• _MATERIAL FOR THIS TASK_:
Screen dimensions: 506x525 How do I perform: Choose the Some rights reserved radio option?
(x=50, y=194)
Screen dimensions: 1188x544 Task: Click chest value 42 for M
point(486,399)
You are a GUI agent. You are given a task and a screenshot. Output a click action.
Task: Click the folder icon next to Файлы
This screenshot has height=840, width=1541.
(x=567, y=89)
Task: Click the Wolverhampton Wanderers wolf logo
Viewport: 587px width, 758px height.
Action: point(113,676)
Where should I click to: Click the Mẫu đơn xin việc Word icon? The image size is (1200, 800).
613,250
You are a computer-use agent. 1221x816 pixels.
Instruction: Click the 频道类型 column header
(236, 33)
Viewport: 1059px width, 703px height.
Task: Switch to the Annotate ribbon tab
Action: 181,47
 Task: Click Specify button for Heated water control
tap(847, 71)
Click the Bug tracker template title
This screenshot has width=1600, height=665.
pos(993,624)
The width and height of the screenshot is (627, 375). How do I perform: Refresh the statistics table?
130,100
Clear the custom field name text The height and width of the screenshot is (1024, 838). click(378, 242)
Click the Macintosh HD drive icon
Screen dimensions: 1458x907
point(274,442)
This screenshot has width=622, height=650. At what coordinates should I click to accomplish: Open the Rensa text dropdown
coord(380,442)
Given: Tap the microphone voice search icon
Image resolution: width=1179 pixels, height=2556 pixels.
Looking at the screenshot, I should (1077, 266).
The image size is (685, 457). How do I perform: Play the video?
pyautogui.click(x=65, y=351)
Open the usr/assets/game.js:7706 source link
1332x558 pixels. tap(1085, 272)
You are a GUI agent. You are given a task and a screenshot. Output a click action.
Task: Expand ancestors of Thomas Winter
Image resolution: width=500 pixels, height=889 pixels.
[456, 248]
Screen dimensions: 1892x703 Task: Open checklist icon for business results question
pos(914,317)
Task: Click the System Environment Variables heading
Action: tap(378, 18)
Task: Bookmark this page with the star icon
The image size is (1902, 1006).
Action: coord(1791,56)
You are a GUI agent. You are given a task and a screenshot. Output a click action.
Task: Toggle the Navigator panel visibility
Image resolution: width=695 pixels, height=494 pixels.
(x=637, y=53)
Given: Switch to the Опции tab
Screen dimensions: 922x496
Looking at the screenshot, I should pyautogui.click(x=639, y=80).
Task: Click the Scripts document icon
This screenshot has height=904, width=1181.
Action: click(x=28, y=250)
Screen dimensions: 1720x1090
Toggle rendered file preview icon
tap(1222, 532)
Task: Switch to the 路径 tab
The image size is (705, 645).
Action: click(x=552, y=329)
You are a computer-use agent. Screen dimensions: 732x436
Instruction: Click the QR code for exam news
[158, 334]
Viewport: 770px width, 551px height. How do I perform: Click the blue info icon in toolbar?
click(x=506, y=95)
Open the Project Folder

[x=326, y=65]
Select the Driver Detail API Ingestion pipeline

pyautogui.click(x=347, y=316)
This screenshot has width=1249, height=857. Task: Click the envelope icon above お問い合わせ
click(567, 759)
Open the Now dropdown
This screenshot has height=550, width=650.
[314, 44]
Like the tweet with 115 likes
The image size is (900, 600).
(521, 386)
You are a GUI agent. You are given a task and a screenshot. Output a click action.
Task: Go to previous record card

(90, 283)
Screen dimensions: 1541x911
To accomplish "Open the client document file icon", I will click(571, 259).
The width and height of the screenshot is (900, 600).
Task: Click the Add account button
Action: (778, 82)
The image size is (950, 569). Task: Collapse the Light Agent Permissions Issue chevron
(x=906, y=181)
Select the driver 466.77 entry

• _PROBLEM STATEMENT_: Please set down the entire listing once more, exactly as it stands.

• _ANSWER BOX_:
Screen dimensions: 506x525 How do I perform: Choose the Some rights reserved radio option?
(x=50, y=194)
Screen dimensions: 1188x544 Task: Click chest value 42 for M
point(486,399)
You are a GUI agent. You are given a task and a screenshot. Output a click action.
Task: Click the folder icon next to Файлы
This screenshot has height=840, width=1541.
(x=567, y=89)
Task: Click the Wolverhampton Wanderers wolf logo
Viewport: 587px width, 758px height.
Action: point(113,676)
Where should I click to: Click the Mẫu đơn xin việc Word icon? The image size is (1200, 800).
613,250
You are a computer-use agent. 1221x816 pixels.
Instruction: Click the 频道类型 column header
(236, 33)
Viewport: 1059px width, 703px height.
Task: Switch to the Annotate ribbon tab
Action: 181,47
 Task: Click Specify button for Heated water control
tap(847, 71)
Click the Bug tracker template title
This screenshot has width=1600, height=665.
pos(993,624)
The width and height of the screenshot is (627, 375). How do I perform: Refresh the statistics table?
130,100
Clear the custom field name text The height and width of the screenshot is (1024, 838). click(378, 242)
Click the Macintosh HD drive icon
Screen dimensions: 1458x907
point(274,442)
This screenshot has width=622, height=650. At what coordinates should I click to accomplish: Open the Rensa text dropdown
coord(380,442)
Given: Tap the microphone voice search icon
Image resolution: width=1179 pixels, height=2556 pixels.
Looking at the screenshot, I should (1077, 266).
The image size is (685, 457). How do I perform: Play the video?
pyautogui.click(x=65, y=351)
Open the usr/assets/game.js:7706 source link
1332x558 pixels. tap(1085, 272)
You are a GUI agent. You are given a task and a screenshot. Output a click action.
Task: Expand ancestors of Thomas Winter
Image resolution: width=500 pixels, height=889 pixels.
[456, 248]
Screen dimensions: 1892x703 Task: Open checklist icon for business results question
pos(914,317)
Task: Click the System Environment Variables heading
Action: tap(378, 18)
Task: Bookmark this page with the star icon
The image size is (1902, 1006).
Action: coord(1791,56)
You are a GUI agent. You are given a task and a screenshot. Output a click action.
Task: Toggle the Navigator panel visibility
Image resolution: width=695 pixels, height=494 pixels.
(x=637, y=53)
Given: Switch to the Опции tab
Screen dimensions: 922x496
Looking at the screenshot, I should pyautogui.click(x=639, y=80).
Task: Click the Scripts document icon
This screenshot has height=904, width=1181.
Action: click(x=28, y=250)
Screen dimensions: 1720x1090
Toggle rendered file preview icon
tap(1222, 532)
Task: Switch to the 路径 tab
The image size is (705, 645).
Action: click(x=552, y=329)
You are a computer-use agent. Screen dimensions: 732x436
Instruction: Click the QR code for exam news
[158, 334]
Viewport: 770px width, 551px height. How do I perform: Click the blue info icon in toolbar?
click(x=506, y=95)
Open the Project Folder

[x=326, y=65]
Select the Driver Detail API Ingestion pipeline

pyautogui.click(x=347, y=316)
This screenshot has width=1249, height=857. Task: Click the envelope icon above お問い合わせ
click(567, 759)
Open the Now dropdown
This screenshot has height=550, width=650.
[314, 44]
Like the tweet with 115 likes
The image size is (900, 600).
(521, 386)
You are a GUI agent. You are given a task and a screenshot. Output a click action.
Task: Go to previous record card

(90, 283)
Screen dimensions: 1541x911
To accomplish "Open the client document file icon", I will click(571, 259).
The width and height of the screenshot is (900, 600).
Task: Click the Add account button
Action: (778, 82)
The image size is (950, 569). Task: Collapse the Light Agent Permissions Issue chevron
(x=906, y=181)
Select the driver 466.77 entry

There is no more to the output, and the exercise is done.